WRITTEN EXERCISE: Substitute "magnifying glass" for each "magnifier" in the rows from the line with "Task: Open the zoom" up to and including the line with "Tap the battery", and give only those lines back with everything else unchanged.

DATASET ENTRIES:
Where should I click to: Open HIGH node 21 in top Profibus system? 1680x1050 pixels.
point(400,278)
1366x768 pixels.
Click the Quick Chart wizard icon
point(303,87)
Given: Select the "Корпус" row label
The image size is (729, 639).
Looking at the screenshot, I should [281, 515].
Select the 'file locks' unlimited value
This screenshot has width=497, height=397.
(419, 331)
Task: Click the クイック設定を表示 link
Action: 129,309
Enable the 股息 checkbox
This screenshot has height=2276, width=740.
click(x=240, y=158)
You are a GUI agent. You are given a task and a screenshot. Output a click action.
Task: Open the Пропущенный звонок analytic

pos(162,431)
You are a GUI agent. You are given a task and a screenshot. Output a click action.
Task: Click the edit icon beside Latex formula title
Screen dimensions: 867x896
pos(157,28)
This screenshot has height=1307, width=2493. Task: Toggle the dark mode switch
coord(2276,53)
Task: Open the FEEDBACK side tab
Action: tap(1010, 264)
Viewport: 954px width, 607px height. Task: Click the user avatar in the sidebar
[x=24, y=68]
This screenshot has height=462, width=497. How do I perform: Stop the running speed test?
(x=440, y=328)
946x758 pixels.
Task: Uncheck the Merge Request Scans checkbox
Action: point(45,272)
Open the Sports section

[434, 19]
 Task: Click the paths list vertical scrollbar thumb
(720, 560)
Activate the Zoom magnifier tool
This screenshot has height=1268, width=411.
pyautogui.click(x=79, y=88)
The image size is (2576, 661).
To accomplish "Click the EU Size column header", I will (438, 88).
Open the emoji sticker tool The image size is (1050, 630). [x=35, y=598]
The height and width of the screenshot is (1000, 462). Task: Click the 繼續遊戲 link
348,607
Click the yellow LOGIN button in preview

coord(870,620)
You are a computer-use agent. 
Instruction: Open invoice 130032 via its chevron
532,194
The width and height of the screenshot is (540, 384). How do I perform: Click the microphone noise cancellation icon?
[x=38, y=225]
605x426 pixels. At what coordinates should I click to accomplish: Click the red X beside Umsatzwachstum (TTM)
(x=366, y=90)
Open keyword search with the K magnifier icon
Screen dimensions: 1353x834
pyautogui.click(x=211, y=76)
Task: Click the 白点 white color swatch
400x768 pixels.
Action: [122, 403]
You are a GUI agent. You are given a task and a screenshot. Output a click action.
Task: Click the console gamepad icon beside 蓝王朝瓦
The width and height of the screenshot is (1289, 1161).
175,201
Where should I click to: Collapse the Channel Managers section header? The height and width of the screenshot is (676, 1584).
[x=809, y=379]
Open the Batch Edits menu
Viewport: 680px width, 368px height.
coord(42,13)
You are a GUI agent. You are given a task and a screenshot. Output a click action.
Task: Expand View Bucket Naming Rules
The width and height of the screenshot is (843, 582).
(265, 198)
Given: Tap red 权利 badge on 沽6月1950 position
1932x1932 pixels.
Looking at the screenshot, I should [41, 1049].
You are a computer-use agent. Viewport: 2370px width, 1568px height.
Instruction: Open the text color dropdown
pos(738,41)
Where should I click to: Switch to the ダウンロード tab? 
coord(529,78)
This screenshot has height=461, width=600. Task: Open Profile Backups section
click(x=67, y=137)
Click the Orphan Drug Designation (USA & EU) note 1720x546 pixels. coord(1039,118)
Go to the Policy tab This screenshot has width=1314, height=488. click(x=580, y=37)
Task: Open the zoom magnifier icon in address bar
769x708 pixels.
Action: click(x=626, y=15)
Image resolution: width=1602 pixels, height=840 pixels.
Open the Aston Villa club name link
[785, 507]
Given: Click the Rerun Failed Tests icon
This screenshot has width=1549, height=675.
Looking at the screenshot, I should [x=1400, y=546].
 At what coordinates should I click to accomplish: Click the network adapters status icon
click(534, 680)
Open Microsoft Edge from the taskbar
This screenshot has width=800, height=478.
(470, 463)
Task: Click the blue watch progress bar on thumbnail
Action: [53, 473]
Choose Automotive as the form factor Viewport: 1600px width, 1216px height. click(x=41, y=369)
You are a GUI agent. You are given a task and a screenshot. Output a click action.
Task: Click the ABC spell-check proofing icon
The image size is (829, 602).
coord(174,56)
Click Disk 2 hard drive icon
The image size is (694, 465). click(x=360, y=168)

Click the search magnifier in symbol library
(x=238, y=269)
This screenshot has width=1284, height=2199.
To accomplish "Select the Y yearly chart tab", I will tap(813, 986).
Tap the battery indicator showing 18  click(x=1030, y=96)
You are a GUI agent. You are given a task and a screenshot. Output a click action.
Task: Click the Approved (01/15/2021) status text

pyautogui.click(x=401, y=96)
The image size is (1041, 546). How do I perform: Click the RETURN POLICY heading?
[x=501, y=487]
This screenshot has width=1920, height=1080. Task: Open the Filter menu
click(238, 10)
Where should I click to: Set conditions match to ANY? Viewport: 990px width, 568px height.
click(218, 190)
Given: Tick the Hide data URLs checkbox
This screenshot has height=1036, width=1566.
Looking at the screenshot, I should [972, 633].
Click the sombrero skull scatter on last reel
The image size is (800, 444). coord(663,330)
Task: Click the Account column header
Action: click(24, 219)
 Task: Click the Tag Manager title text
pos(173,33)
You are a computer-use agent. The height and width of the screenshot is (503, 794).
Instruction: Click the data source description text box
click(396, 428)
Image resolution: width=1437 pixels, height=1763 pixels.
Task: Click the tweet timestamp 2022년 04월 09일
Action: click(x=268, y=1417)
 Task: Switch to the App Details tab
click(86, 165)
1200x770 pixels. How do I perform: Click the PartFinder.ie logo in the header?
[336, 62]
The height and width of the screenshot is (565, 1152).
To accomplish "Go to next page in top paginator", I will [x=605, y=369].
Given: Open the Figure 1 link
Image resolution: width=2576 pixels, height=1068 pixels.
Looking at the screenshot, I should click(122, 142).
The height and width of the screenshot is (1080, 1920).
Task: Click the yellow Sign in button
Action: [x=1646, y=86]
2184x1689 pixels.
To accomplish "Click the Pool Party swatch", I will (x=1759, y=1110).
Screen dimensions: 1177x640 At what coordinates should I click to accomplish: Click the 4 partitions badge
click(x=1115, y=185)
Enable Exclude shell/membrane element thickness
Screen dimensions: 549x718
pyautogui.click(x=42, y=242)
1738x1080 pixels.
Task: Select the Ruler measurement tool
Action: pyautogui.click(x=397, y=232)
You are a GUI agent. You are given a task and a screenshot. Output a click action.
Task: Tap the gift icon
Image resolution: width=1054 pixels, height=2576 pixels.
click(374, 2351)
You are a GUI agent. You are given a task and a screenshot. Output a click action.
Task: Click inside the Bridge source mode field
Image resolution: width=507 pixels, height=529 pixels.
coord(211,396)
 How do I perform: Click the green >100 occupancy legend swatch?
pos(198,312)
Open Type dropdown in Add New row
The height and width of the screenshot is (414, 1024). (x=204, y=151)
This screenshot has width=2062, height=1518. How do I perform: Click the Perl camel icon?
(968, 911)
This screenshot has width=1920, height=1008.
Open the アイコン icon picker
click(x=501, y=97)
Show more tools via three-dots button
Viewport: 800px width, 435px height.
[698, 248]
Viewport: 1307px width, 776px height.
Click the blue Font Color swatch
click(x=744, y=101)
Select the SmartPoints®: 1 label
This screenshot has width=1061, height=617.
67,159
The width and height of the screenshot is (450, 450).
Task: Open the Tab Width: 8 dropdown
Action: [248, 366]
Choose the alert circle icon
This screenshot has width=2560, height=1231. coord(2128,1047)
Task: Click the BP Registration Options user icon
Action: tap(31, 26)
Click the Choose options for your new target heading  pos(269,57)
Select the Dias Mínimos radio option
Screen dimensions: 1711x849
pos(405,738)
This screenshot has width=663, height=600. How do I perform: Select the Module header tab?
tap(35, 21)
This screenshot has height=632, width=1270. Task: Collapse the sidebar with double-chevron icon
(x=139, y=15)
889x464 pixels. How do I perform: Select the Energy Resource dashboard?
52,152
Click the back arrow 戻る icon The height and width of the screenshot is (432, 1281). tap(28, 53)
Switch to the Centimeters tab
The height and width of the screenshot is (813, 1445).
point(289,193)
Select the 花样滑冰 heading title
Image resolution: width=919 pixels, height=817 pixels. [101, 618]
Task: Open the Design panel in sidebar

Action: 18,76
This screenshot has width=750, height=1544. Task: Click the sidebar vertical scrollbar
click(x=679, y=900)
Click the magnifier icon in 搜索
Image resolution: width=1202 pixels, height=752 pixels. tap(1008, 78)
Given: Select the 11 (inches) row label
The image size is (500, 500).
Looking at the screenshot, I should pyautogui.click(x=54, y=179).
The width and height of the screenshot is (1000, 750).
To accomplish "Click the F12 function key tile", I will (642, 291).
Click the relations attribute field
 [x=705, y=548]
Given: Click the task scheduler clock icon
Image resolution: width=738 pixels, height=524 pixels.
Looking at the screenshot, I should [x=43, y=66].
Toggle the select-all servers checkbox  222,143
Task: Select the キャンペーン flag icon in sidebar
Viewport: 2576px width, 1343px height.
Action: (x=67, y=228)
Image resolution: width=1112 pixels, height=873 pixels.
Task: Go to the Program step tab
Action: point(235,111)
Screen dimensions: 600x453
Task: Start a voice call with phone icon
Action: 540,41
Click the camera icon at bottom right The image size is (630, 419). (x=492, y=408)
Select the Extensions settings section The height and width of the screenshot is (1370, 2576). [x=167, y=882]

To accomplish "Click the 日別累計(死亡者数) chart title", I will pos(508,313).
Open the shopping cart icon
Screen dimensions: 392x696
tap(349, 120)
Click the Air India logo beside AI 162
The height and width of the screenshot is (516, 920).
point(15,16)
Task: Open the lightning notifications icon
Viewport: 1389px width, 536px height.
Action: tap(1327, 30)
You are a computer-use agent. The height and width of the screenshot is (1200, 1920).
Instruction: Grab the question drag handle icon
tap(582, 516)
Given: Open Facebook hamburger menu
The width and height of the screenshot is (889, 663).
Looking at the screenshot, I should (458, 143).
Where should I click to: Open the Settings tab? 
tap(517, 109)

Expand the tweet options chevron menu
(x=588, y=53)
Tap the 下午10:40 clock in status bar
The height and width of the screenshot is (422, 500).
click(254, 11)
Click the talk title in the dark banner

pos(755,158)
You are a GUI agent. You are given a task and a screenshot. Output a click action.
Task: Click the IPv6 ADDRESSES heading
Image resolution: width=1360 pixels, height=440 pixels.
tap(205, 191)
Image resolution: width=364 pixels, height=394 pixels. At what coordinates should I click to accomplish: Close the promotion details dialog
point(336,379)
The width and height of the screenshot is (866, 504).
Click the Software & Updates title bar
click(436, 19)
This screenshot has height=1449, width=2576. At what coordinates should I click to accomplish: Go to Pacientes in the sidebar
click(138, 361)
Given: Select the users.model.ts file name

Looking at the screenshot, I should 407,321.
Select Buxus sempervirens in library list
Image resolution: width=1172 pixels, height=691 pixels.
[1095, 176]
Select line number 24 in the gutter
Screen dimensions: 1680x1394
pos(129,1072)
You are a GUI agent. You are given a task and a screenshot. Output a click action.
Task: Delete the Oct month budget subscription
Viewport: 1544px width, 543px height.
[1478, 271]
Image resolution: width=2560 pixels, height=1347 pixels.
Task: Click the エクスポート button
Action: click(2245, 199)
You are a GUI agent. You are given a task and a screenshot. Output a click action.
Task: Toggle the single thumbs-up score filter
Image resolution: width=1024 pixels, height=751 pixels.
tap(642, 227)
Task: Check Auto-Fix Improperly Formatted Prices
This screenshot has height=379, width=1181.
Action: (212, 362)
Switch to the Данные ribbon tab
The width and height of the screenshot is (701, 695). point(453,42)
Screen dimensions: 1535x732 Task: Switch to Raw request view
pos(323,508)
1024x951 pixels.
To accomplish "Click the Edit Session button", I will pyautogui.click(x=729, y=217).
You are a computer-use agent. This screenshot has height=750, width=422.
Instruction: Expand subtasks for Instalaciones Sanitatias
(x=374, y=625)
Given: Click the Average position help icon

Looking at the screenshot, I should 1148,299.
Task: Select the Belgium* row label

ANSWER TO THIS PROBLEM:
Task: Open the zoom magnifying glass icon in address bar
769x708 pixels.
Action: click(x=626, y=15)
Image resolution: width=1602 pixels, height=840 pixels.
Open the Aston Villa club name link
[785, 507]
Given: Click the Rerun Failed Tests icon
This screenshot has width=1549, height=675.
Looking at the screenshot, I should [x=1400, y=546].
 At what coordinates should I click to accomplish: Click the network adapters status icon
click(534, 680)
Open Microsoft Edge from the taskbar
This screenshot has width=800, height=478.
(470, 463)
Task: Click the blue watch progress bar on thumbnail
Action: [53, 473]
Choose Automotive as the form factor Viewport: 1600px width, 1216px height. click(x=41, y=369)
You are a GUI agent. You are given a task and a screenshot. Output a click action.
Task: Click the ABC spell-check proofing icon
The image size is (829, 602).
coord(174,56)
Click Disk 2 hard drive icon
The image size is (694, 465). click(x=360, y=168)

Click the search magnifying glass in symbol library
(x=238, y=269)
This screenshot has width=1284, height=2199.
To accomplish "Select the Y yearly chart tab", I will tap(813, 986).
Tap the battery indicator showing 18  click(x=1030, y=96)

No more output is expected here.